The story of the School for Industry, later renamed the Green Coat School, from the History and Antiquities of the Parish of Tottenham by William Robinson published in 1840
The School for Industry
Founded in 1792 through the efforts of Priscilla Wakefield, the school was later known as the Green Coat School and it is now Holy Trinity school. The school taught reading, writing and arithmetic as well as sewing and knitting to 36 girls .
The original school occupied land given by Thomas Smith on the east side of High Road, next to Phesaunt's alms-houses at the corner of Stoneley South, and included a house for the mistress. The curriculum, the sources of income, and the management were similar to those of the Blue school, save that by 1840 funds amounted to c. £700 and the pupils attended Holy Trinity chapel rather than the parish church. There were then 40 girls, aged 8 to 14, each of whom received a guinea on leaving and triennial awards for staying in the same employment. Thomas Barber left stock worth £250 by will proved 1844 and a parliamentary grant was being paid by 1862, when a new building was erected behind the grammar school in Somerset Road. Plans to take fee-payers, who would not receive the green and white clothing, were presumably realized after the move: in 1864, 30 out of 72 pupils did not wear the uniform.

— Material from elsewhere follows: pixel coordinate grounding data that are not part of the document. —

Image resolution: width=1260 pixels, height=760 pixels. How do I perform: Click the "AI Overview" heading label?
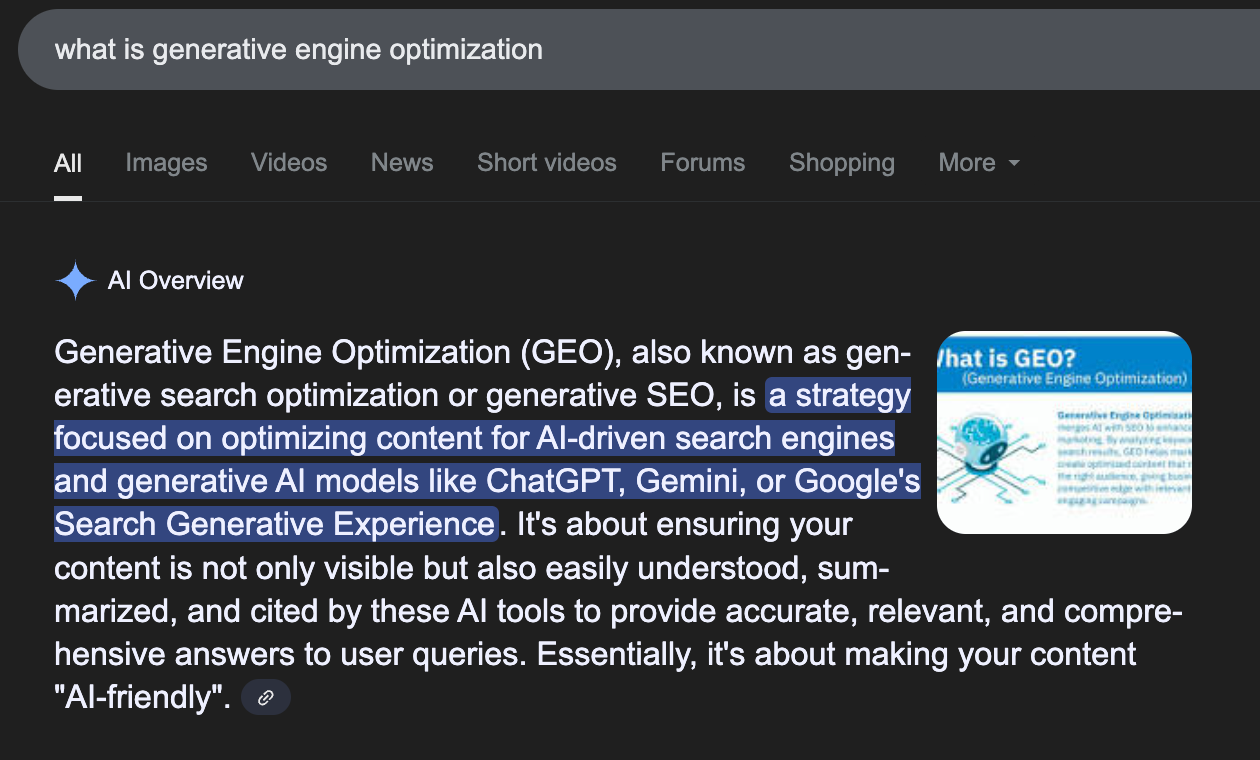click(175, 280)
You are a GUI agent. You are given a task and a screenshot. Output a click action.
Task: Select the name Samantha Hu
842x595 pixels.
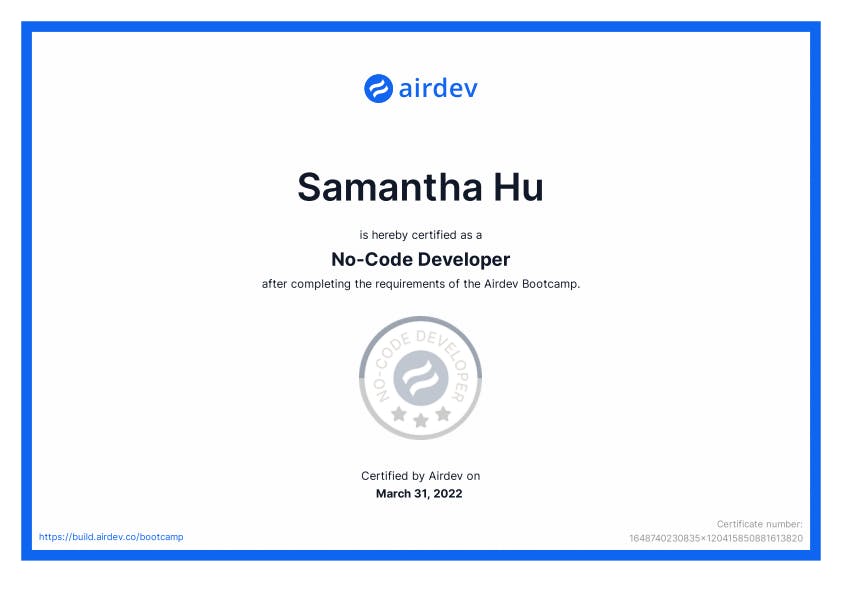(x=420, y=188)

Enlargements allowed numbers to rise to 173 by 1898, whereafter attendance varied little until the addition of new classrooms in 1939. The school ceased to be described as a school of industry c. 1907, when it became formally attached to Holy Trinity church. From 1952 it was housed in two buildings, the infants having moved into the old Holy Trinity school by Tottenham Green, and from 1955 it became mixed throughout, boys being admitted from the infants' department.
In 1984 the Infants Schools was transferred to the council and new land given behind the Green School to allow the whole school to be on one site on Somerset Road.